Within the material that follows, how many lines include the string "computer"? Answer with the number and nothing more.
= Beginning of Section =
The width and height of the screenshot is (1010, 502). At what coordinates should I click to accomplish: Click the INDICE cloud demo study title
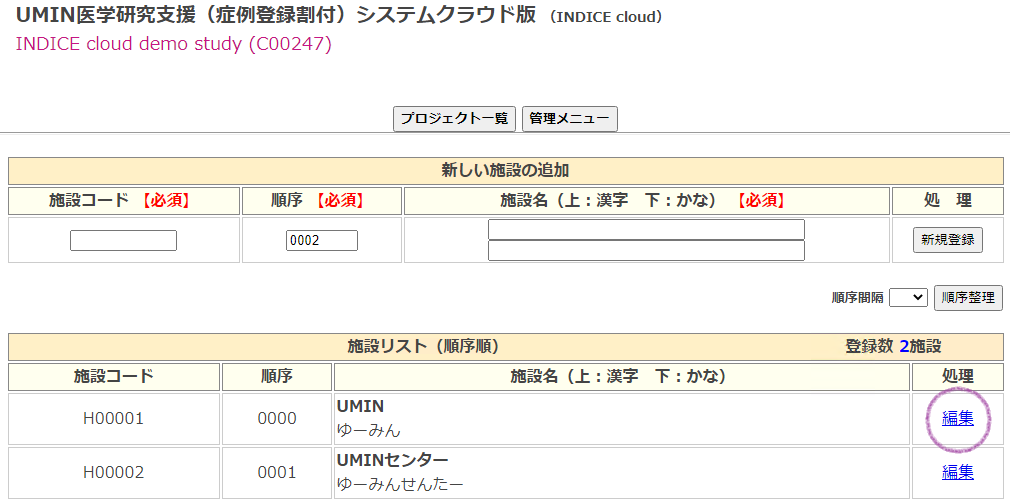(173, 45)
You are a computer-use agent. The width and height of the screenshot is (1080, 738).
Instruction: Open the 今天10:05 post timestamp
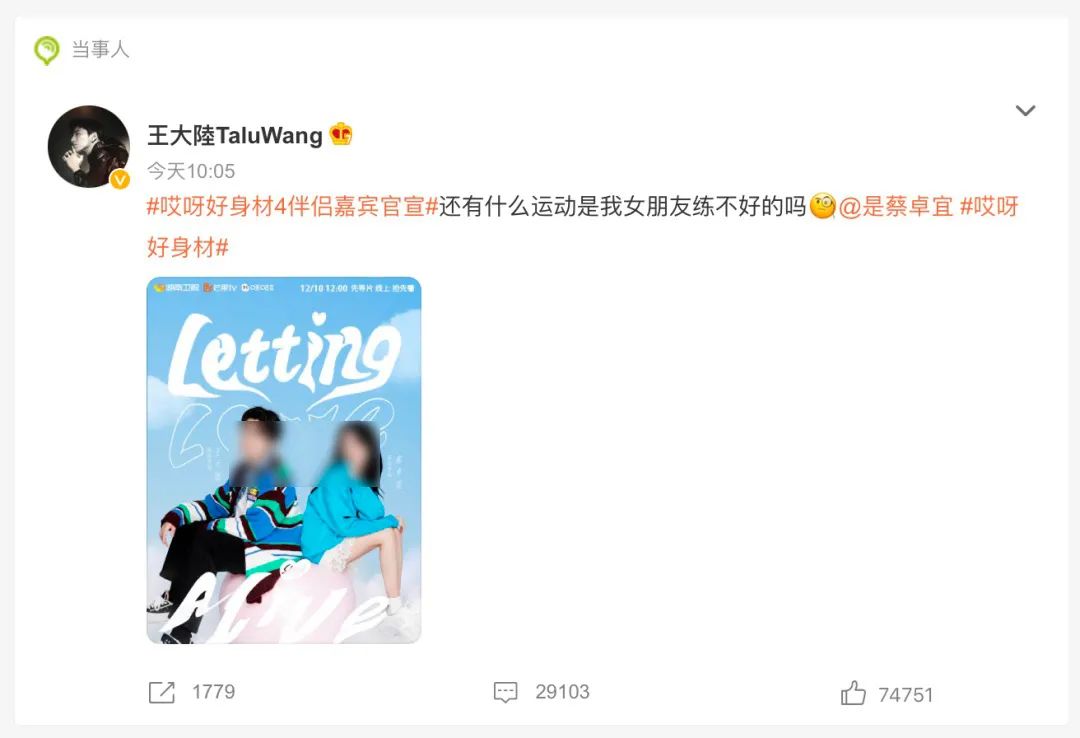pyautogui.click(x=191, y=171)
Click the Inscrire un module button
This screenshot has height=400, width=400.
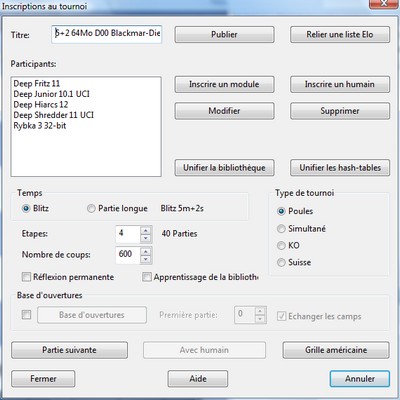pos(224,84)
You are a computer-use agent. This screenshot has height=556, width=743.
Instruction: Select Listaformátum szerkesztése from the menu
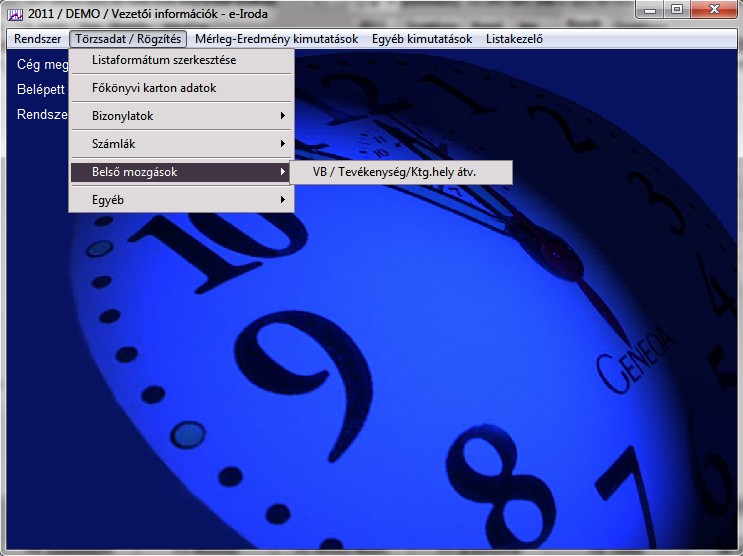click(164, 60)
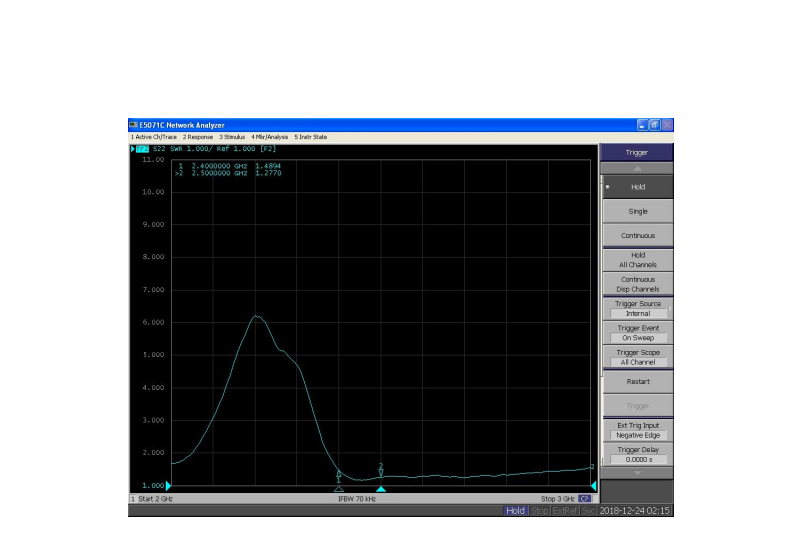Click the softkey menu scroll-down arrow
The width and height of the screenshot is (790, 548).
click(x=636, y=473)
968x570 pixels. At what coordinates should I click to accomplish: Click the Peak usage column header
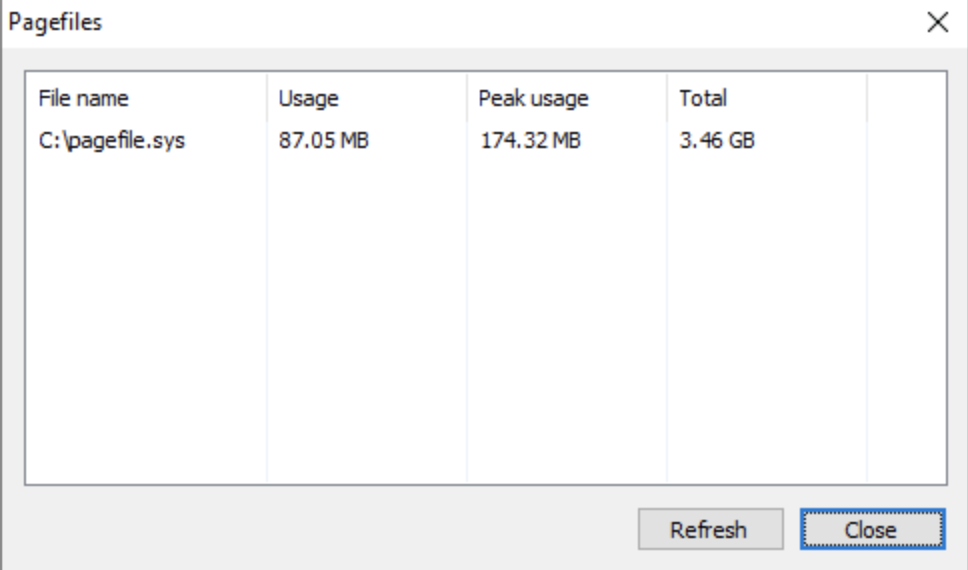click(x=533, y=99)

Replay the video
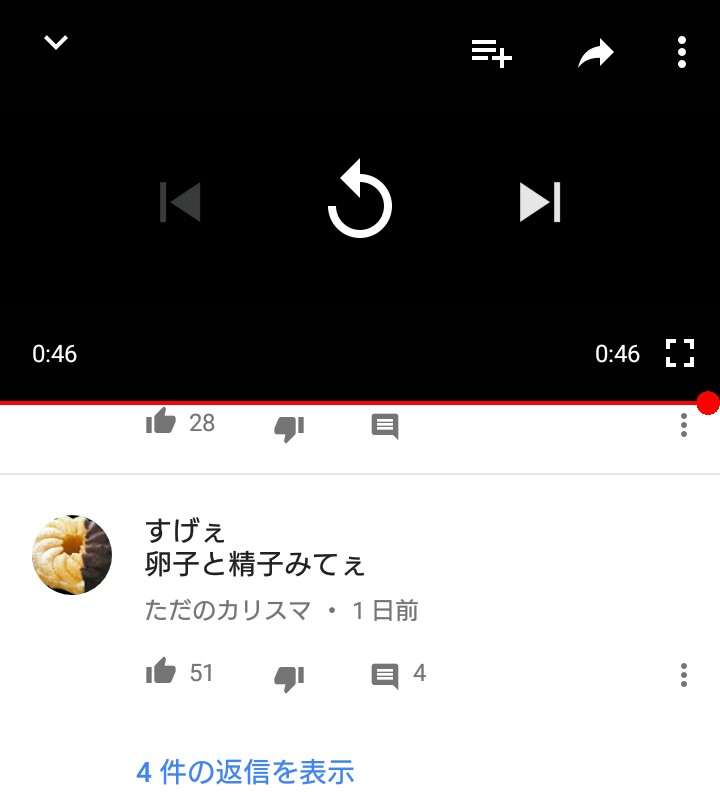360,199
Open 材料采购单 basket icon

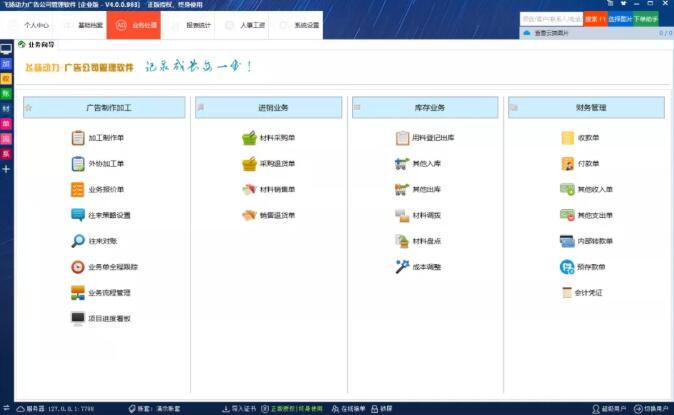pyautogui.click(x=249, y=138)
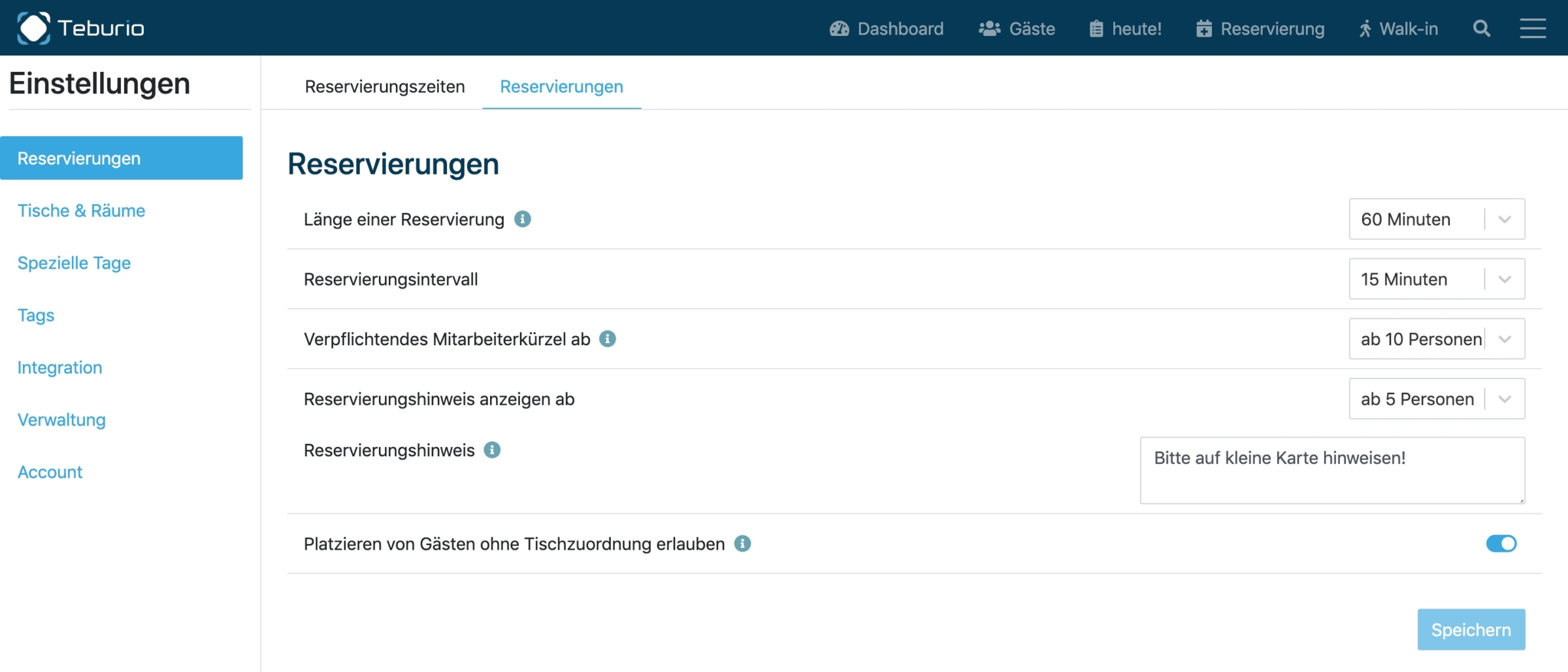
Task: Click info icon next to Verpflichtendes Mitarbeiterkürzel
Action: 608,339
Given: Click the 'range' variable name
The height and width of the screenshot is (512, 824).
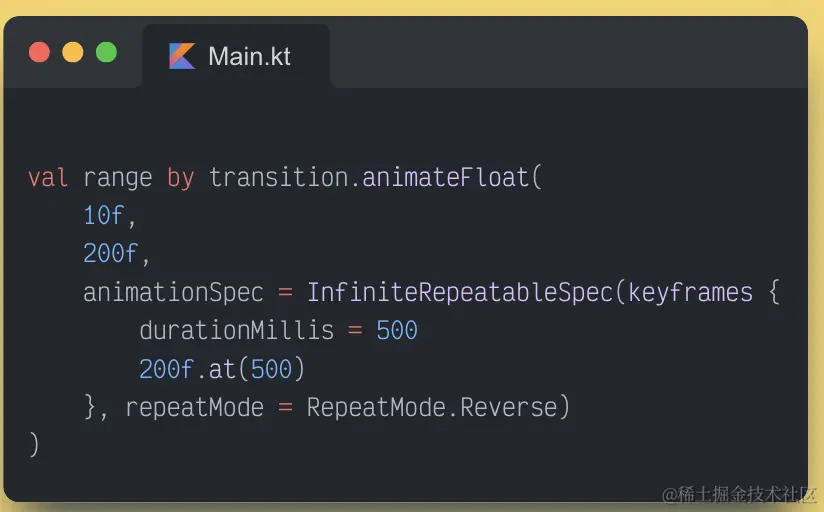Looking at the screenshot, I should tap(117, 178).
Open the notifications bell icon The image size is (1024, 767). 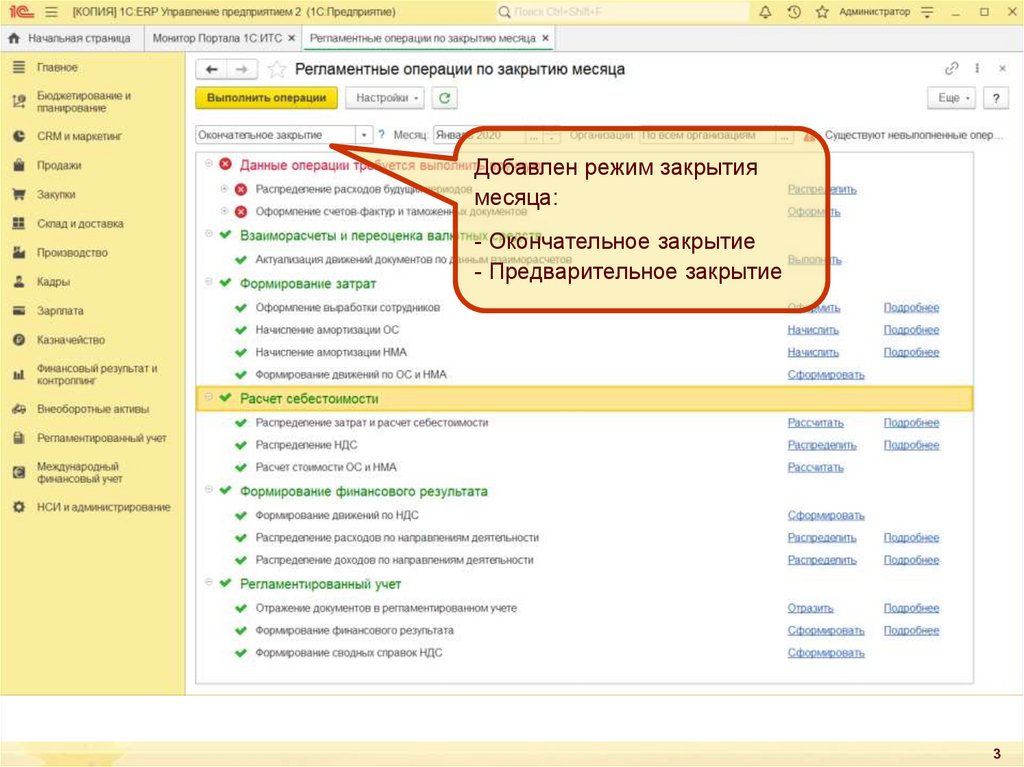click(x=765, y=12)
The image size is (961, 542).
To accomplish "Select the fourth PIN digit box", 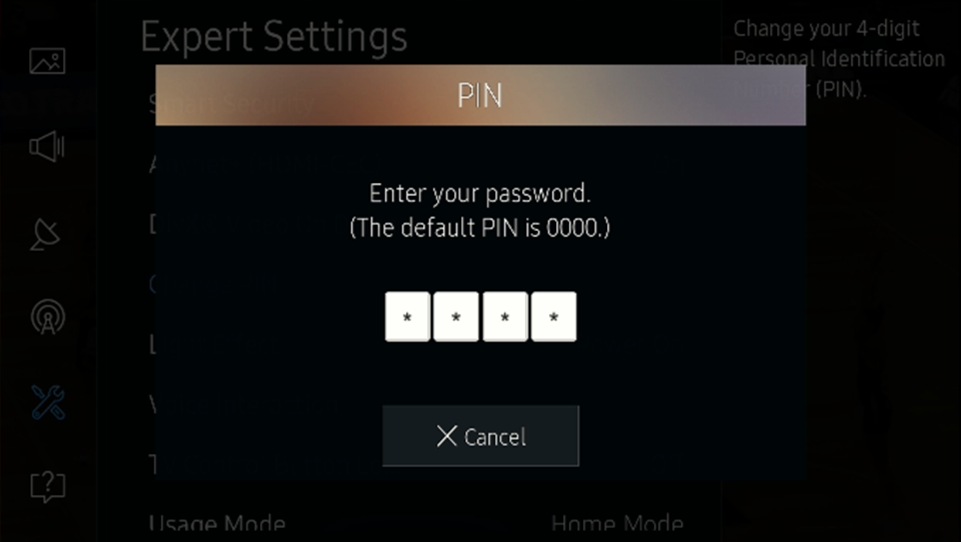I will pyautogui.click(x=553, y=316).
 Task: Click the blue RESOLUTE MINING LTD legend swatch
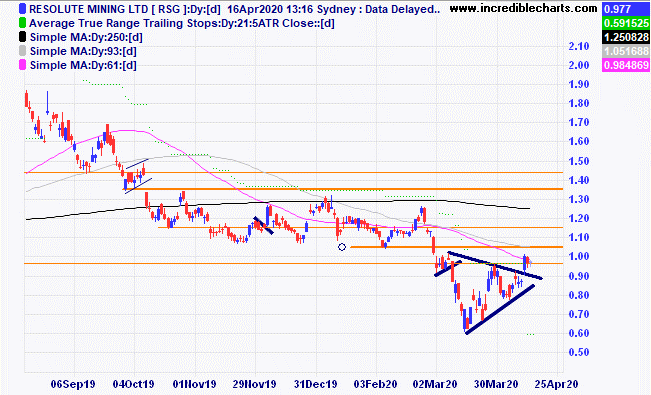coord(22,9)
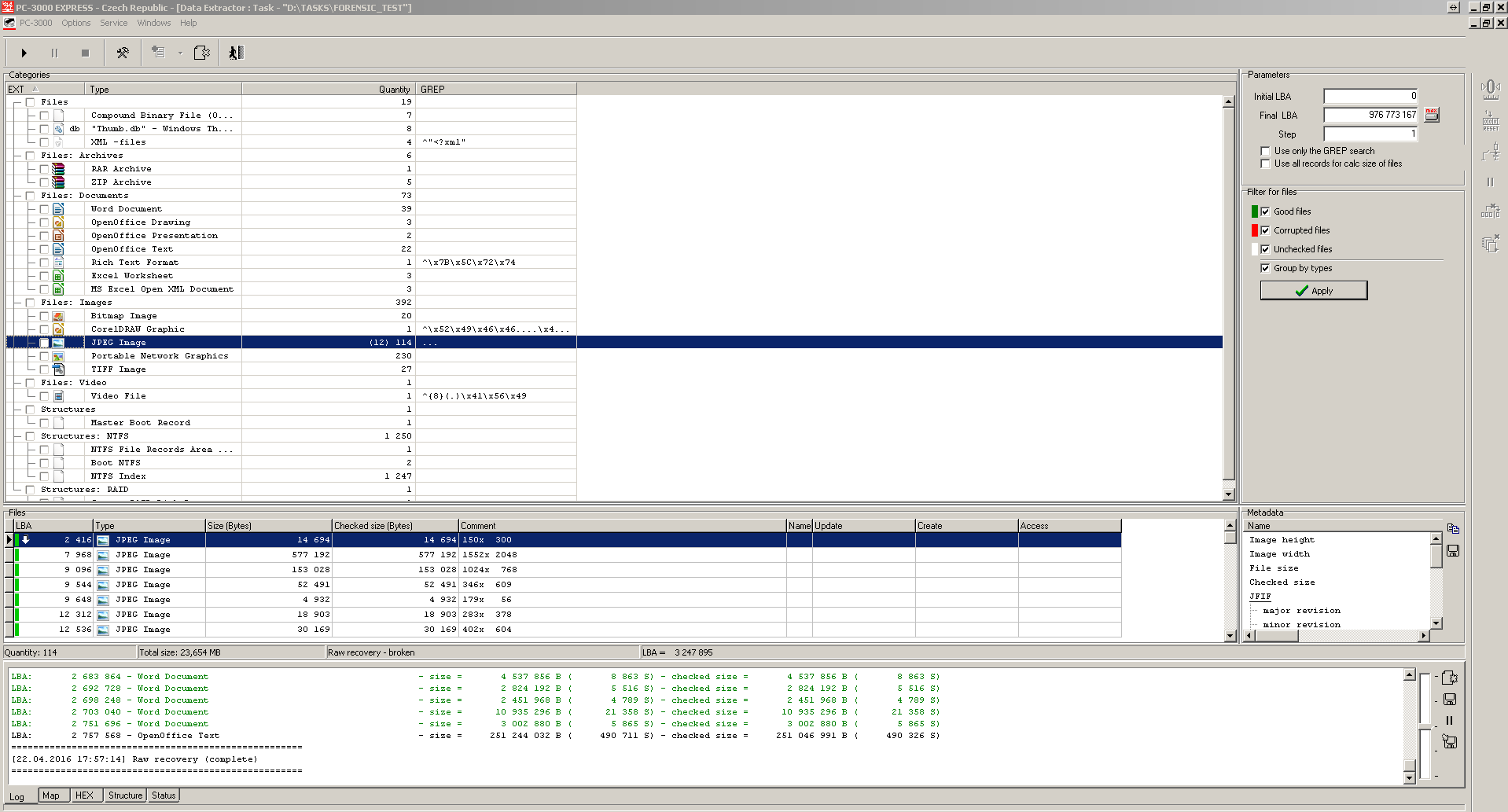Collapse the Files: Images category
1508x812 pixels.
(17, 303)
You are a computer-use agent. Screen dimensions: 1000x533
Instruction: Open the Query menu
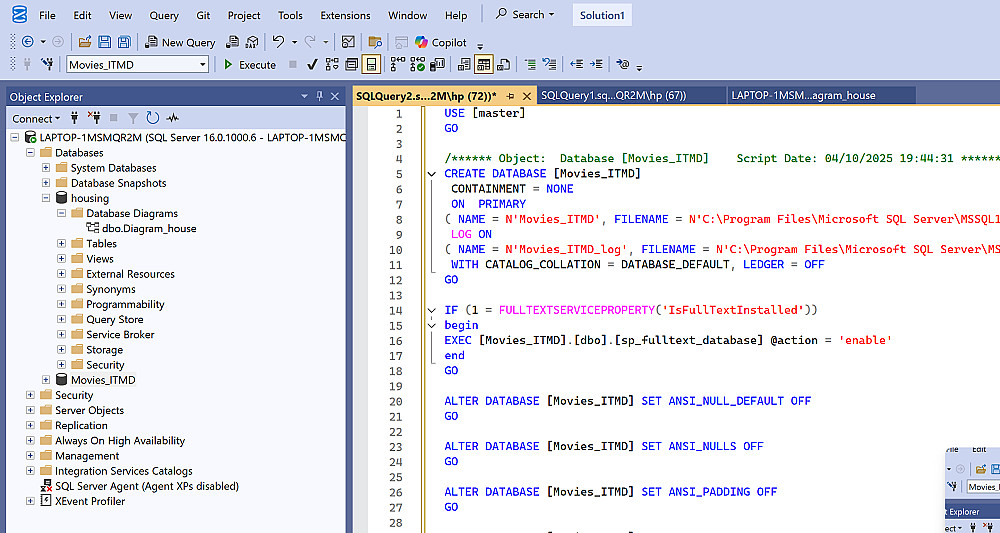164,16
= End of Section =
### Solution to the exercise
3